Opinião
Só nos faltava a Unesco!
Fiquei a saber, por exemplo, que o Alto Douro goza de um ambiente mediterrânico, em que predominam as vinhas, oliveiras e amendoeiras e um mosaico de arbustos mediterrânicos. Mais, que a economia agrícola é próspera e sustentável e que a paisagem está repleta de plantações de cereais e pequenas florestas.
Nunca consegui entender por que razão, num país com um altíssimo potencial de produção de energia hídrica, com graves carências de abastecimento de água e um enorme atraso sócio-económico exactamente nas regiões em que esse potencial é exuberante, tanta gente se dá ao luxo de abordar a energia hídrica como se tratasse, apenas, de uma questão paisagística, arqueológica ou antropológica.
Quando parecia que tínhamos abandonado os preconceitos e regressado ao bom caminho de aproveitar essa fonte inesgotável de energia renovável, surge um relatório da Unesco que recomenda a suspensão da construção da Barragem da Foz do Tua porque, a ser construída, causará um impacto irreversível para a integridade e autenticidade do Douro Vinhateiro que, há 10 anos, foi classificado Património Mundial. Embora nada seja explicitamente sugerido, depreende-se do relatório que o "Douro Vinhateiro" corre o risco de ser desclassificado!
O relatório recomenda, ainda, ao Governo que reveja o Programa Nacional de Barragens com Elevado Potencial Hidroeléctrico, que deu tanto trabalho a elaborar e aprovar, e aceite implementar na vastíssima área envolvente do Douro Vinhateiro restrições ao desenvolvimento.

→ **Instrução escrita 1**: Copie os registos abaixo tal como estão, deixando as imagens de fora.

→ **Registos fornecidos**:

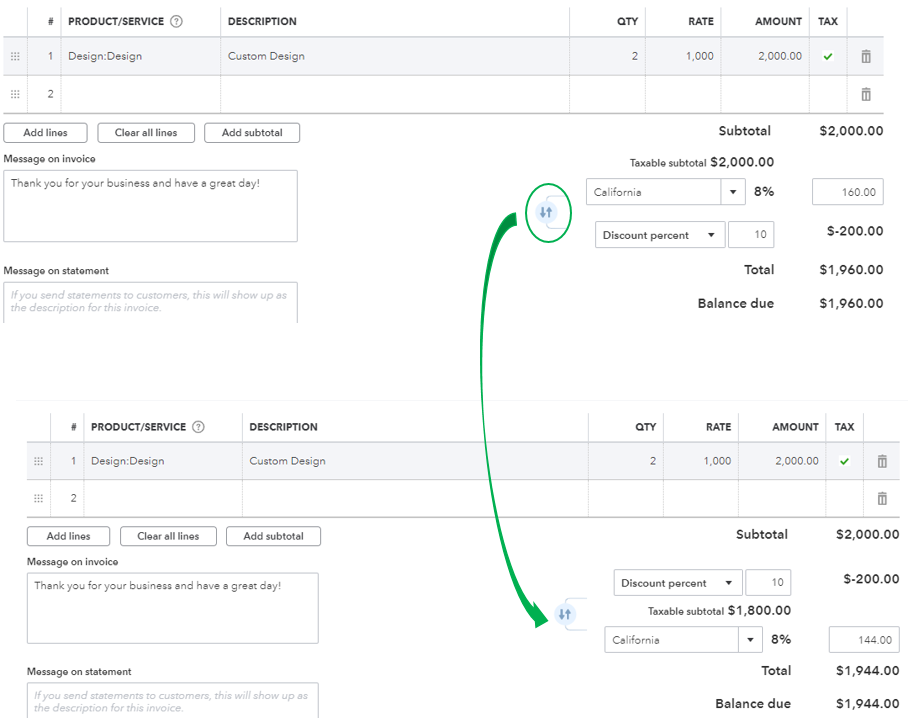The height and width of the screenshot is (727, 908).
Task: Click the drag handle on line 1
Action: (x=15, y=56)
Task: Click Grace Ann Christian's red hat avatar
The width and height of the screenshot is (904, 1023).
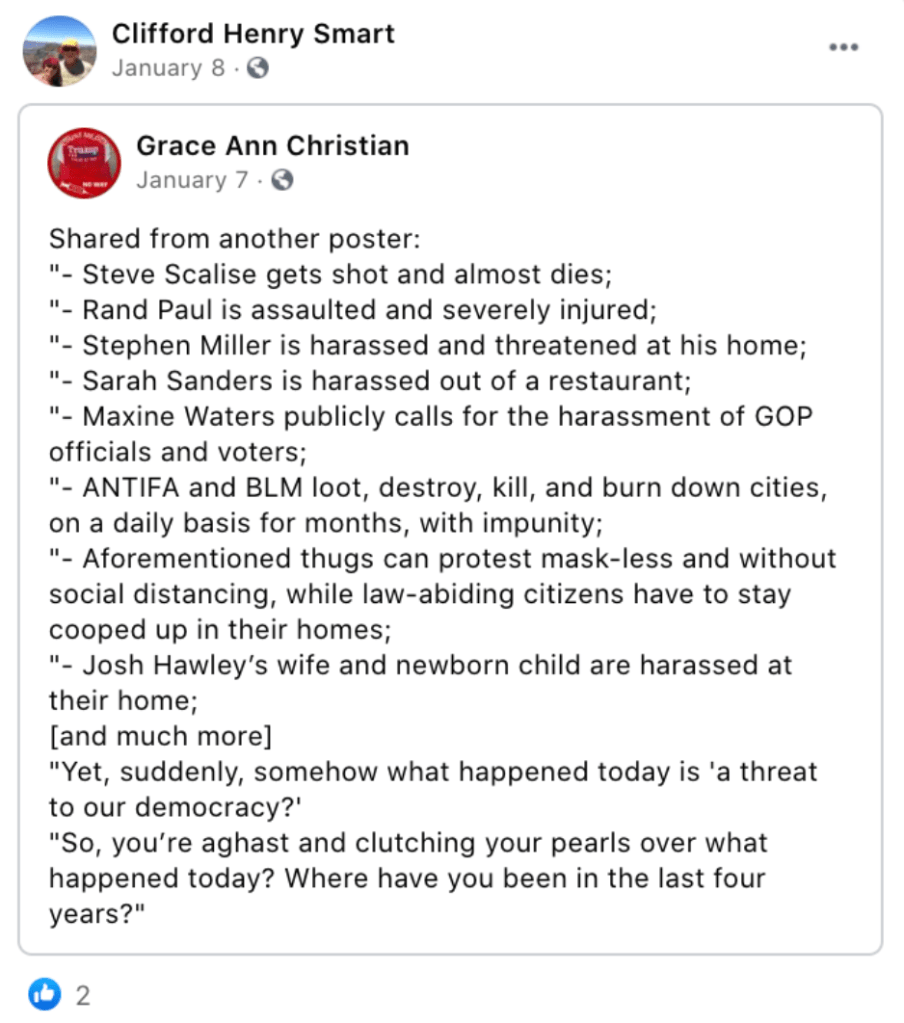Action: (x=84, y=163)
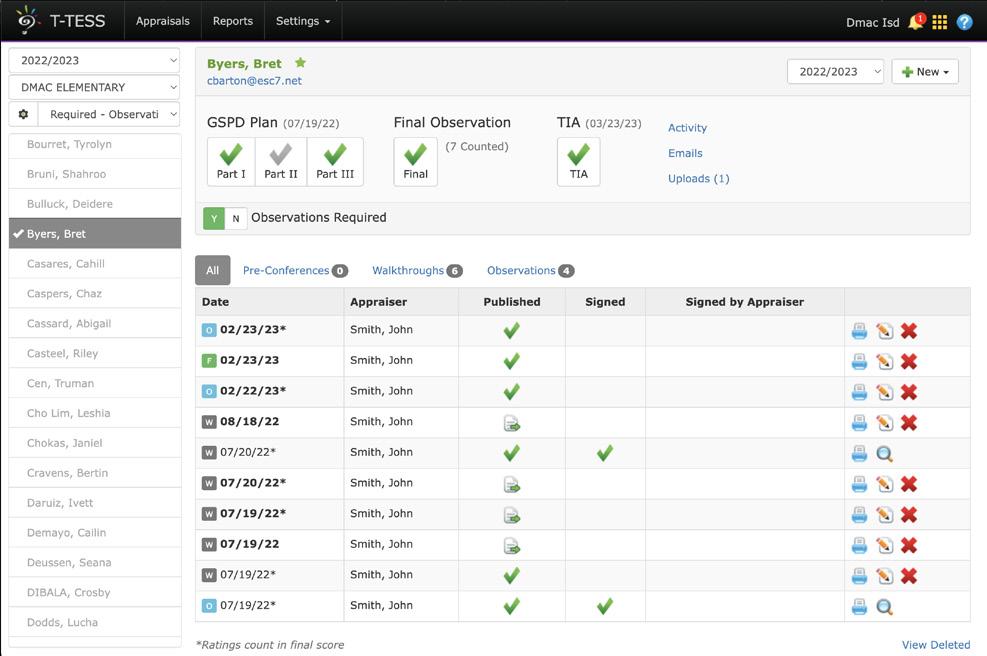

→ **Instrução escrita 2**: No artigo de opinião sobre a Unesco e o Douro, por que razão o relatório recomenda suspender a construção da Barragem da Foz do Tua?

→ **Resposta correta 1**:
The height and width of the screenshot is (727, 908).
Task: Click the drag handle on line 1
Action: (x=15, y=56)
Task: Click Grace Ann Christian's red hat avatar
The width and height of the screenshot is (904, 1023).
Action: (x=84, y=163)

→ **Resposta correta 2**: O relatório recomenda a suspensão porque a barragem, se fosse construída, causaria um impacto irreversível na integridade e autenticidade do Douro Vinhateiro. Essa região foi classificada Património Mundial há 10 anos.